Innovate or Die: Missed Brand Opportunities

It is a well-worn cliché that innovation never stops. Motivational speakers often say that if you’re standing still, you’re really moving backwards. This is summarised nicely with the phrase ‘it’s better to have regrets rather than what ifs,’ or if you’re born after 1993; ‘YOLO.’

Admittedly, the latter two are normally said prior to doing something stupid, however, from a brand and business point of view, they are largely correct. A failure to predict, or even acknowledge the evolution of your industry is a death sentence. In this blog we’ll be looking at some famous ‘If onlys’-examples of brands that buried their heads in the sand and refused to embrace the future.

It may seem like a distant memory, but we used to buy music from shops and not just stream it. Before you argue that vinyl is making a comeback, I mean widespread, mainstream mass-purchasing of music as the main method of listening to your favourite songs.

The biggest brand when it came to music (and video and DVD purchases) was HMV with its memorable pink font and dog/gramophone logo. The shop was on practically every high street in every town in the UK and was responsible for most of my family’s Christmas and birthday presents for years.

However, HMV failed to move with the times and realise that the future was digital, sticking rigidly to its business model of hard goods. Spotify and iTunes began and started to eat into HMV’s market share, the iPod revolutionised the way we listen to music. The signs were clear that the industry was changing. In the early days before it was liberated to travel with you on smartphones as an app, Spotify was limited to laptops. You couldn’t listen to its music on your discman (remember those?). Even iTunes required you to either pay to download music, or have the hard copy of the music in the first place.

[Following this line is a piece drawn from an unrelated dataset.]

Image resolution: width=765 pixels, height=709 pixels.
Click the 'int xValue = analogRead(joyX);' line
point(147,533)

There was definite room for HMV to use it’s enormous brand reputation to enter the digital music market. The lack of innovation and dogmatic adherence to physical media sales in a world of streaming and downloading lead to the brand entering administration in 2013 and becoming one of the big what-ifs of the high street.

HMV also sold DVDs amongst other technology; it also failed to adapt to new consumer behaviour when it comes to TV and films, as did our next example:

Blockbuster was another high street giant that has disappeared from the UK. For many people who can remember the 90s, Blockbuster WAS film rental, it had 9,000 stores globally and was worth $5 billion as recently as 2001. Despite dabbling in postal dvds and an early attempt at online streaming, the business succumbed to rivals and the digital age, disappearing from our shores in 2013 and consigning late fees to a distant memory. This demise must be particularly galling, as Blockbuster was offered the opportunity to purchase a small, niche business called Netflix in 2000 for a mere $50m. Surely one of branding’s greatest what-if stories.

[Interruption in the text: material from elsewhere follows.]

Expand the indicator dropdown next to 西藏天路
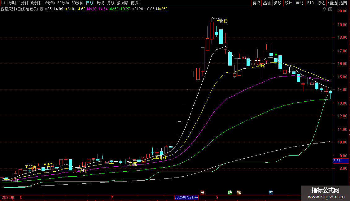350x201 pixels. coord(42,9)
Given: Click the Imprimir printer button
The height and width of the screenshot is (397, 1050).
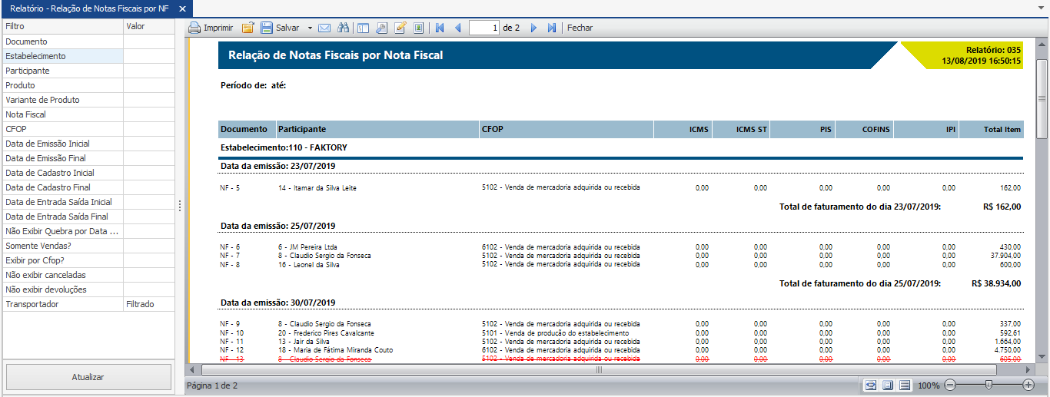Looking at the screenshot, I should coord(211,28).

Had either brand attempted (in HMV’s case) or truly embraced and stuck with (in Blockbuster’s case) the digital age, the world of music and video streaming could be a very different place indeed. It is crucial that businesses keep their ears to the ground when it comes to how the public interact with your industry.

There are of course bizarre brand moves. Some brands have attempted to enter markets that aren’t a logical sidestep to their own, but are a running leap. For a great example, search Colgate ready meals and Bic disposable underwear.

There have been some very successful cases of brands branching out, just think of Guiness World Records and the Michellin restaurant guide. It is crucial that a brand has an accurate view of how they are perceived. This cannot be formulated in the board room (I think we’re cool and edgy — you’re probably not). This research must involve listening to actual consumers. You must also thoroughly understand the market that you’re considering entering into to be sure that your brand equity transfers and proposed product will be well received.

This is where your marketing team (or agency) are crucial, they must be your eyes and ears to warn you of any potential icebergs ahead. Your business must also be open-minded enough to heed these warnings and bits of advice and be prepared to adapt to survive in the business world. Or risk becoming a dinosaur, consigned to the history books as another sad ‘what-if’ case.